# Work order:
Leave the pictures out, and repeat exactly each line from the one that holds "You are a GUI" through the final line of the entries below.

# Data to process:
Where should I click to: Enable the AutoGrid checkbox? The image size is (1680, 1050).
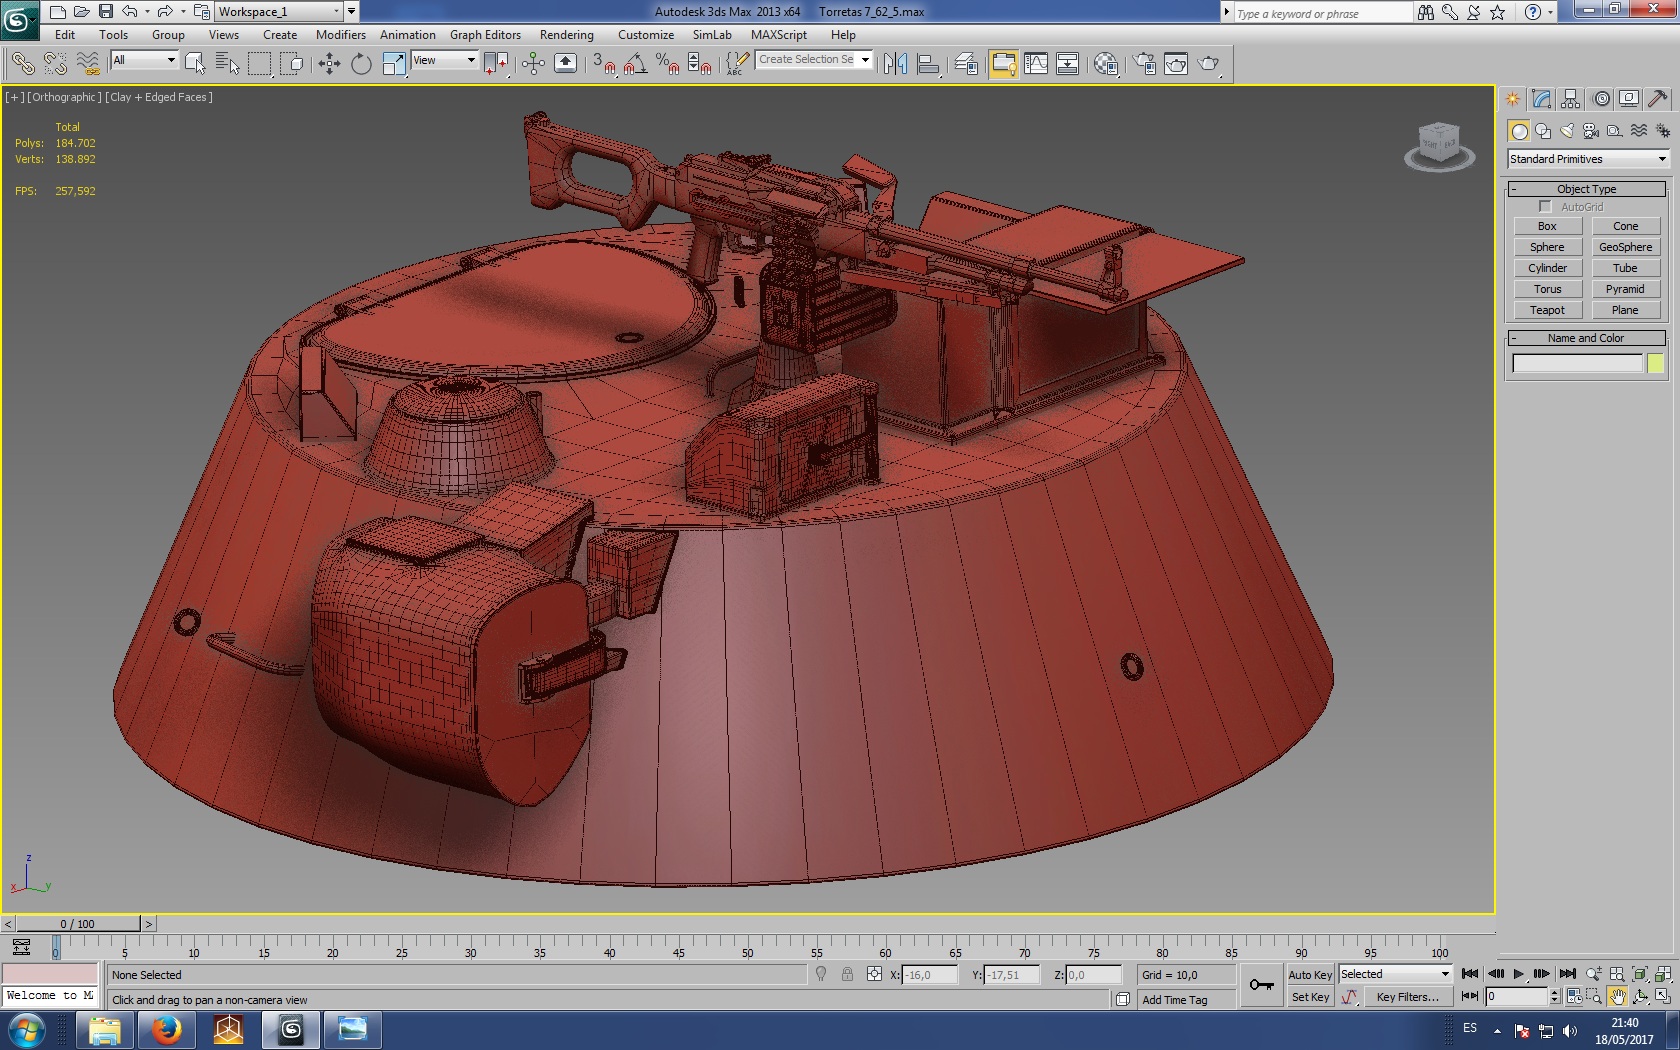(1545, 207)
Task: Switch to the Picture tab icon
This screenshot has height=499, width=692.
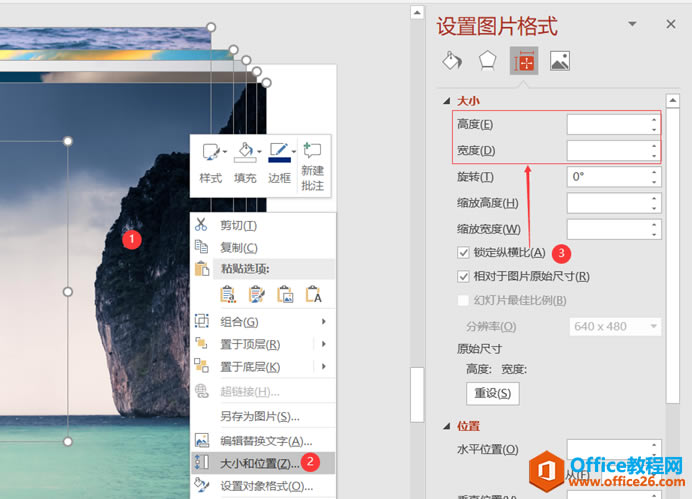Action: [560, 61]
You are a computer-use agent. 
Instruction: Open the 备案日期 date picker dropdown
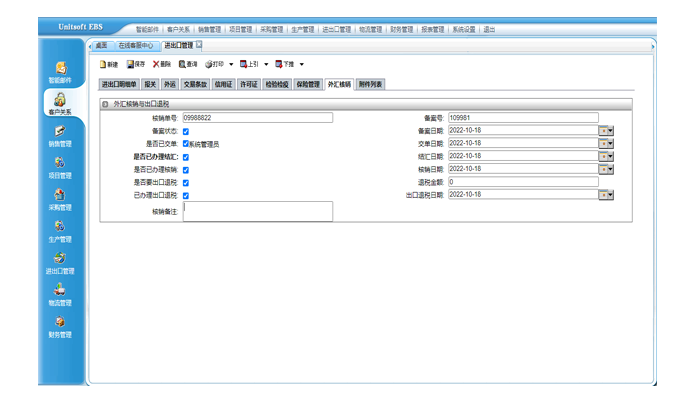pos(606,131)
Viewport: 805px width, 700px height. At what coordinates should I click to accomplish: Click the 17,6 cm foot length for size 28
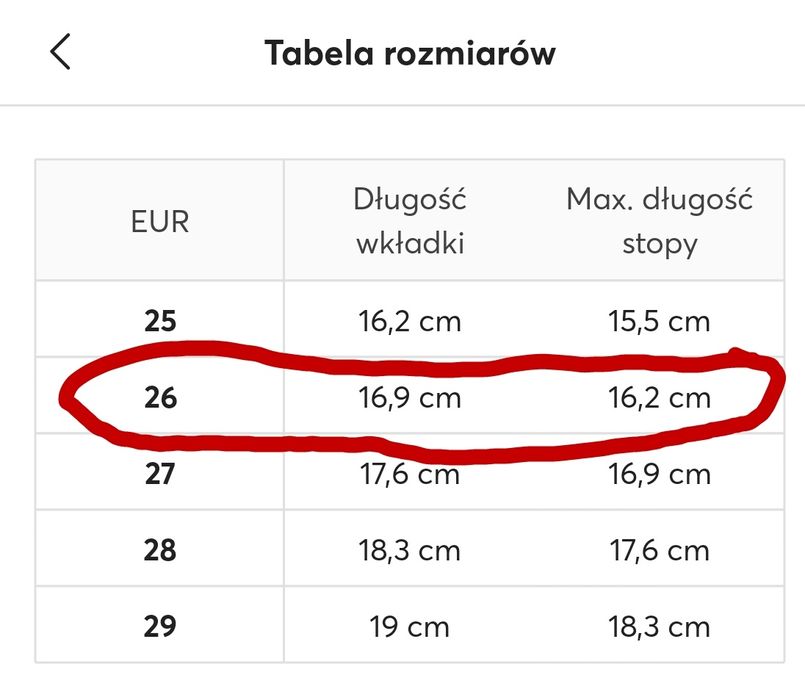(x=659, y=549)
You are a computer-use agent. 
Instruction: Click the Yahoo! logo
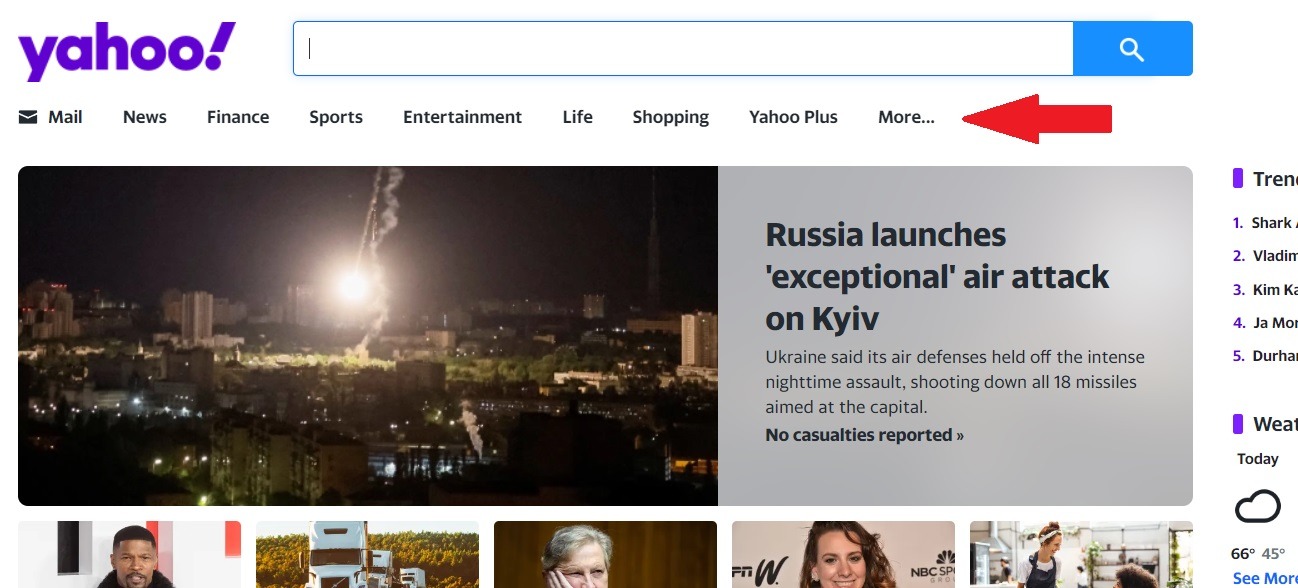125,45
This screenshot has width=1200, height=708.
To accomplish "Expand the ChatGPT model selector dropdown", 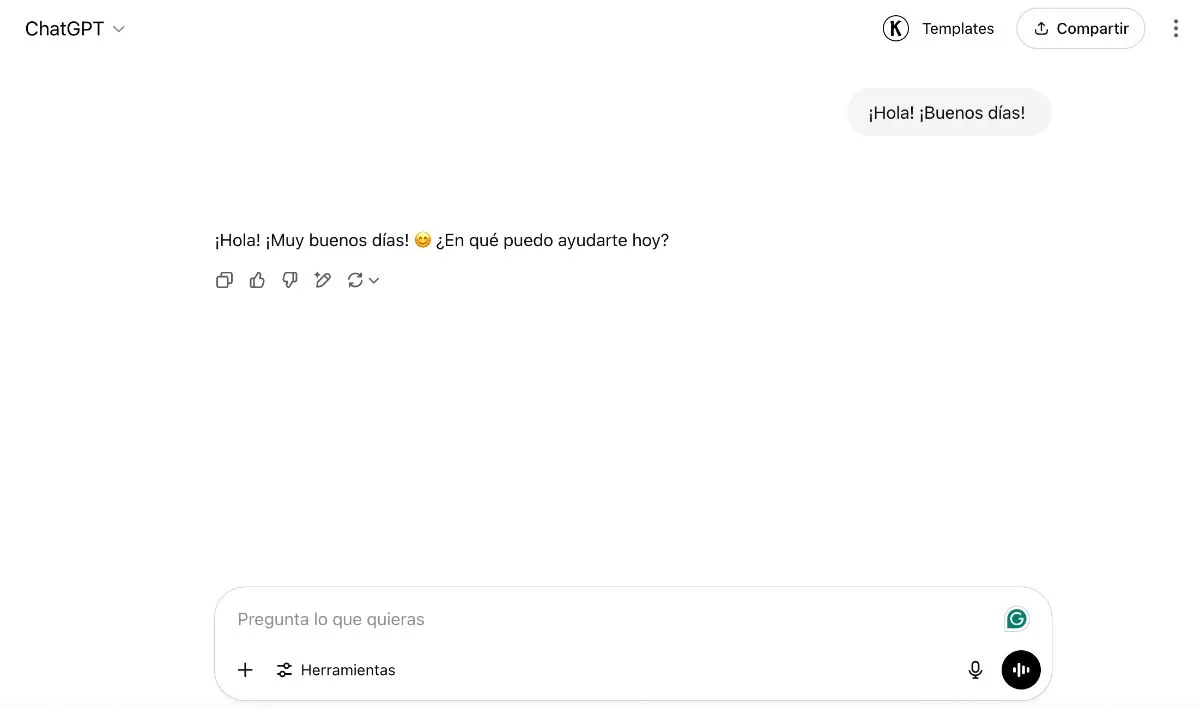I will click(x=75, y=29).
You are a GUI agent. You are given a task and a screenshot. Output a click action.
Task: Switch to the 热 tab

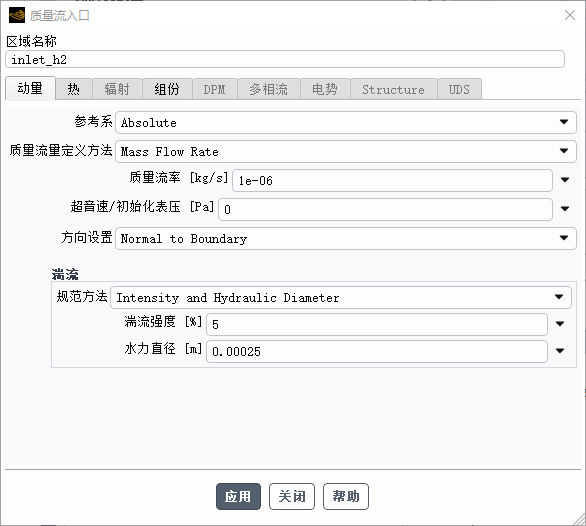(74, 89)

# Answer space:
You are a GUI agent. You are given a task and a screenshot. Output a click action.
Task: Switch to the 热 tab

(74, 89)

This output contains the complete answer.